In the rebuttal, which ranks were grouped together as high rank mice?

-- Text provided follows --

We would like to indicate that the figures that we included in the revision R1 rebuttal are supportive of differences in results between rank 1 and rank 4. It should be noted that in our report, we applied two-tailed statistics; as the comparisons were made following specific predictions, one-tailed statistics for Rank 1 animals in those results give trends very close to significance (i.e., p<0.056, P<0.075, p<0.08; p<0.05; p<0.1; p<0.12; p<0.056; p<0.056) while they are clearly not significant for Rank 4 mice, further supporting the reported results.

In order to address this issue from the reviewer more explicitly, we have now added the following note of caution to the Discussion section:

“An additional issue to consider is that, for our analyses, we have grouped ranks 1 and 2 as high rank mice and ranks 3 and 4 as low rank. Although this grouping allows revealing statistical differences in the evaluated variables, each of the ranks in a tetrad home cage hierarchy may in fact lead to idiosyncratic phenotypes. In the future, it would be important to address vulnerability to stress for each specific rank in the colony.”

3) The authors did not provide any justification for the use of the composite behavioral score (except for convenience of having a second measure of "global" depression-like behavior).

In fact, in our rebuttal to R1, we provided an explanation for the use of the composite behavior, as follows:

“Although we appreciate the reviewer’s comment, the composite score allows obtaining a more global figure of how individual animals are affected when tested across the two behavioral tests used. Therefore, this measurement has a higher significant value than regarding individual tests separately and, thus, unless this represents a major obstacle in the reviewer’s view, we would prefer to keep it in the article.”

In the manuscript we had also included the following explanation:

“In order to obtain an integrated estimation of how stress and LAC treatments affect emotional behavior more globally, we computed an overall behavioral composite to integrate deviation from normality considering high rank mice variance in both behavioral tests.”

Perhaps this was not clear enough and, therefore, we have now added the following additional explanation to the text:

“Specifically, the use of this composite score allows considering variation from the mean in individuals’ behavior across two different behavioral tests, providing a more robust measurement of individuals’ behavior in tests that are typically used to index mice depressive-like behaviors.”

In other words, by computing animal’s behavior (or their deviation from normality/mean) across behavioral tests, we allow revealing consistent changes across tests, which in fact is a different measurement that computing the different behaviors separately; something that do not allow revealing whether the same animals were similarly or differently affected across tests; this composite behavior allows a more global picture of individuals’ deviation in global behavioral testing.

We hope this additional explanation in the manuscript and here in this rebuttal R2 helps us making a strong case for why we believe that this is an important additional measurement to add to the manuscript.

4) Finally, the evidence in favor of high rank mice being characterized by high anxiety is limited to only 1 behavioral test, the EPM.

Yes, this is indicated in the text, already from our revision in R1, as follows: “indicating that their difference in anxiety-like behaviors depends on the specific threat encountered”.

In order to make this point now clearer, we have added the following explanation in the Discussion:

“….higher rank is related to higher anxiety-like behaviors as indicated by their exploration of an elevated plus maze (but note that these animals did not differ from low rank in the time spent in the center of the open field, only in their latency to enter the zone)”

I would like to ask the authors to address these comments by thoroughly discussing the strengths/limits of the ranking dominance classifications.

We have tried now to make all those revisions more explicit and hope the manuscript is now in a satisfactory form (see specific explanations above).

-- Text provided concluded --
-- Recorded information follows --

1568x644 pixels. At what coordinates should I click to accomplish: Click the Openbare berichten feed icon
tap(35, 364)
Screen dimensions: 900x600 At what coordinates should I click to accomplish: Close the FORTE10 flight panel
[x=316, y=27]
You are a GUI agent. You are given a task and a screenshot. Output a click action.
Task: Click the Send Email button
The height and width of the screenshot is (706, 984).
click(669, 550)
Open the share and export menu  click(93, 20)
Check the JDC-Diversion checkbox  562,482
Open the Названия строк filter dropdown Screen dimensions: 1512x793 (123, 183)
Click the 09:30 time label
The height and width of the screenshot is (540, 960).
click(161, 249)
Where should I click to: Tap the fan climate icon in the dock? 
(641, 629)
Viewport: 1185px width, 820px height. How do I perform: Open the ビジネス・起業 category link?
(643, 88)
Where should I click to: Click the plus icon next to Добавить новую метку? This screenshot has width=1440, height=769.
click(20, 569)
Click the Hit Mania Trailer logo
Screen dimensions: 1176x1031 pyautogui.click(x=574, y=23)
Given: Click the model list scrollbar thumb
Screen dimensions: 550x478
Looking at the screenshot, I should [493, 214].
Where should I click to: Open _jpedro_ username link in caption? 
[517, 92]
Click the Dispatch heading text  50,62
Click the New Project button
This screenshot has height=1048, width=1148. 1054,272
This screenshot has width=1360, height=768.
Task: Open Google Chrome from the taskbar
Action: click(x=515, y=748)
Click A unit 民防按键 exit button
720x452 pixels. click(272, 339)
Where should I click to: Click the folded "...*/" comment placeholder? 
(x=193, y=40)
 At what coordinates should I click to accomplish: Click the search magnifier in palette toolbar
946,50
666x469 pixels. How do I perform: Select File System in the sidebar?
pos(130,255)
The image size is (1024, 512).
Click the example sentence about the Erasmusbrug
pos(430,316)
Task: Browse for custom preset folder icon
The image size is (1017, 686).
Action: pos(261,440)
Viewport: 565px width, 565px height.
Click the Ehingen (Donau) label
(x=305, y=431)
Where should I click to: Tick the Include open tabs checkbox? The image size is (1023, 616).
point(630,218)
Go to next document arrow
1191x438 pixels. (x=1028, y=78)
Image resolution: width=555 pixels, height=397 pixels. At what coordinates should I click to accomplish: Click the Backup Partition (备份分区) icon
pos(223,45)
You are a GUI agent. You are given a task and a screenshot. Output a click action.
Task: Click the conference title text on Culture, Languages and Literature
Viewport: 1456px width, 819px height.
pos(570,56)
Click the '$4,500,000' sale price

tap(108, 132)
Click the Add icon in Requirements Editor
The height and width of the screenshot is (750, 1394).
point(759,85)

-- Recorded information concluded --

§ **Expected answer**:
Ranks 1 and 2 were grouped as high rank mice.